Echocardiography showed decreased motion of the left anterior septum and the left ventricular ejection fraction (LVEF) was 42%. There was bilateral atrial enlargement, but no left ventricular dilatation. No pericardial effusion was seen. Although moderate mitral regurgitation, and tricuspid insufficiency were seen at the end of a previous hospitalization (Fig. 1a), severe mitral and tricuspid regurgitation were detected at our hospital admission (Fig. 1b). The septal leaflet of the tricuspid valve showed decreased mobility. The tricuspid regurgitation pressure gradient was 45 mmHg. Systolic flow reversal in the hepatic veins was observed, suggesting severe tricuspid regurgitation. Pulse doppler flow showed that the ratio of mitral peak velocity of early filling (E: 1.45 m/s) to late filling (A: 0.98 m/s) was 1.5, and the deceleration time was 211 ms. The ratio of mitral peak velocity of early filling (E) to early diastolic mitral annular velocity (E’: 6.9 cm/s) was 21. The early diastolic left ventricular filling velocity was reduced by 27% during inspiration. These findings indicate the possibility of CP and/or restrictive cardiomyopathy. The inferior vena cava was enlarged to 22 mm and the respiratory fluctuation was decreased. We diagnosed acutely developed congestive heart failure due to severe mitral and tricuspid regurgitation, which was not observed at the end of hospitalization at the previous hospital. The patient was prescribed additional diuretics to reduce volume overload.

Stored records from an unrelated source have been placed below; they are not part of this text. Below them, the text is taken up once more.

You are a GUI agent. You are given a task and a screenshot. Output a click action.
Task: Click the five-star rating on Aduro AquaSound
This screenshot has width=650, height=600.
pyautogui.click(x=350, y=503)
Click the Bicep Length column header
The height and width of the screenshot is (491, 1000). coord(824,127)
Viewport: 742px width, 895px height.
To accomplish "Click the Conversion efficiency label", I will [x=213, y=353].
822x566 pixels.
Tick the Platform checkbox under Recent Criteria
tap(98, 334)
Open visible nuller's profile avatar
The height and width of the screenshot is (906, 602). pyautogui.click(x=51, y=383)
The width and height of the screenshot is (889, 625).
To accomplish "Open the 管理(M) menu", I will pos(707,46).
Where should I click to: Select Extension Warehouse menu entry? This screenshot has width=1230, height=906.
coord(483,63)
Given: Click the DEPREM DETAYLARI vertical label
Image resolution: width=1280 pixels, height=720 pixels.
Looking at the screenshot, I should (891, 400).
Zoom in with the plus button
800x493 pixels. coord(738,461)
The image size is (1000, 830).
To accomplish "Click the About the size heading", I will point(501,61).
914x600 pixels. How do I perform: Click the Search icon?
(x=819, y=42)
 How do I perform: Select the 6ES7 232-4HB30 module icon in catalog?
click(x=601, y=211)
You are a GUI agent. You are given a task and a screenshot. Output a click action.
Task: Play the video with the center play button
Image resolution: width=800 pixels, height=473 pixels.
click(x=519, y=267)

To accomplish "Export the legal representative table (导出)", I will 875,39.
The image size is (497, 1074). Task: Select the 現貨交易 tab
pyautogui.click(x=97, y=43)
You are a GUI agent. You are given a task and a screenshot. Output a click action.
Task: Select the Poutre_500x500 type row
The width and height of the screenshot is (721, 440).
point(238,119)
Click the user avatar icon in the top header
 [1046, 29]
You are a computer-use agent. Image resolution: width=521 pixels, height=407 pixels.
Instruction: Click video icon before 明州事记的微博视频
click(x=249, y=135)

Computed tomography revealed a mild pericardial thickening of 4 mm in front of the right ventricle (Fig. 2). Considering the history of radiation therapy, it was likely that the patient was suffering from concealed pericardial disease.
Prior to the cardiac catheter examination, normal saline was infused at a rate of 50 mL/h for 12 h to manifest the pericardial disease and to protect renal function from the contrast medium. Coronary angiography showed that the coronary arteries were intact and there was a stent in the left anterior descending artery. The right atrial, end diastolic right ventricular, diastolic pulmonary artery, and pulmonary capillary wedge pressures were 15 mmHg. This finding was not seen in a right heart pressure study performed previously in hospital about 6 months ago (Fig. 3a). In the right atrial pressure waveform there were prominent x and y descents. The right ventricular systolic pressure exceeded 40 mmHg and showed a dip-plateau pattern (Fig. 3b). In the simultaneous pressure measurement of the left and right ventricle, the difference in end-diastolic pressure was within 5 mmHg. At maximum inspiration, the systolic pressure of both ventricles was dissociated, and showed mirror-image discordance (Fig. 4). Based on these changes in hemodynamics after loading of the patient with fluids, we revealed the diagnosis of OCPD.
Pericardiectomy, aortic valve replacement, and mitral and tricuspid valvuloplasty were performed. At surgery, there was a hard, thickened pericardium, and very mild pericardial adhesion. Histological examination of the resected pericardium revealed hyaline-like fibrous hypertrophy.
Twelve months postoperatively, there was no acute exacerbation of the congestive heart failure. The New York Heart Association functional class had also improved from III to II. On echocardiography, although mild tricuspid and mitral regurgitation remained, the size of both the left and right atria decreased. The percent difference in E-velocity between expiration and inspiration was improved to 12% after pericardiectomy, compared to 27% before.